EXCERPT PROVIDED:
****************************************
Aux sound like none of the above; they don’t even sound like much else on the K-Music Festival roster. Before going into the concert, I knew they mixed guitars with pansori-style vocals, so I imagined something austere or a little introspective. That’s what pansori usually is, an epic kind of Korean folk song that falls somewhere between opera and storytelling. I’ve experienced it live in Korea, and it’s a unique experience. Aux were very much the same.

From the get-go, I was hit by freewheeling psych-rock that cleverly matched the wayward wail of pansori song. It was also unusual to see a nabal trumpet used to add brass to a heavy rock background, an instrument I knew before from Korean folk songs of the instrumental, non-pansori sort. I shouldn’t have been surprised, though, as such folk sounds come with a brash and percussive force, not a million miles away from Aux’s obvious metal inspirations.

Rich Mix managed to contain this magnitude of clashing sounds at work, although the sound mix was a little muddy at times. Eun Kyung Min‘s vocals always came through thick and strong, piercing the general mayhem as much as the trumpet did. The crowd was transfixed, and, like me, no doubt wishing they could understand just what stories were being told by those lilting wails. That would remain a secret into the night, unlike the very open majesty of Aux’s metal miasma. Those sounds would reverberate with us long after, much like the pansori of Korea’s ancient past.
****************************************
GIVEN INFORMATION:
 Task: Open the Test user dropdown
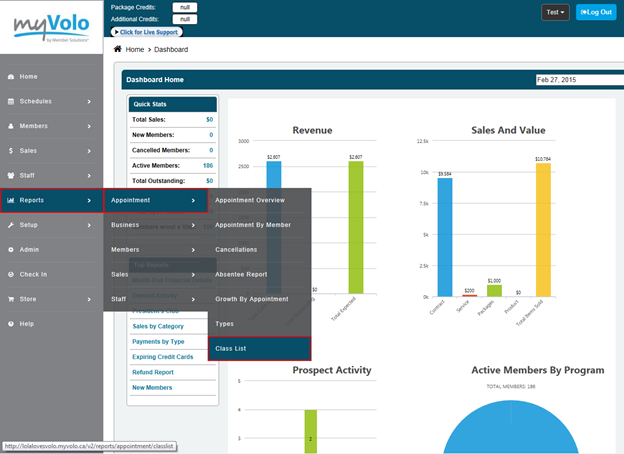(555, 12)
****************************************
TO DO:
- 1) Say whether each statement agrees with the concert review. Answer yes or no, and quote the deciding words of the review.
(a) The reviewer had heard pansori performed live in Korea.
(b) The sound mix at Rich Mix stayed clear for the whole concert.
(c) The nabal trumpet was unfamiliar to the reviewer before the concert.
- 2) In the concert review, whose vocals always came through thick and strong?
Nothing in the listing is needed here.

EXPECTED ANSWERS:
- 1)
(a) Yes: "I’ve experienced it live in Korea"
(b) No: "the sound mix was a little muddy at times"
(c) No: "an instrument I knew before from Korean folk songs of the instrumental, non-pansori sort"

- 2) Eun Kyung Min's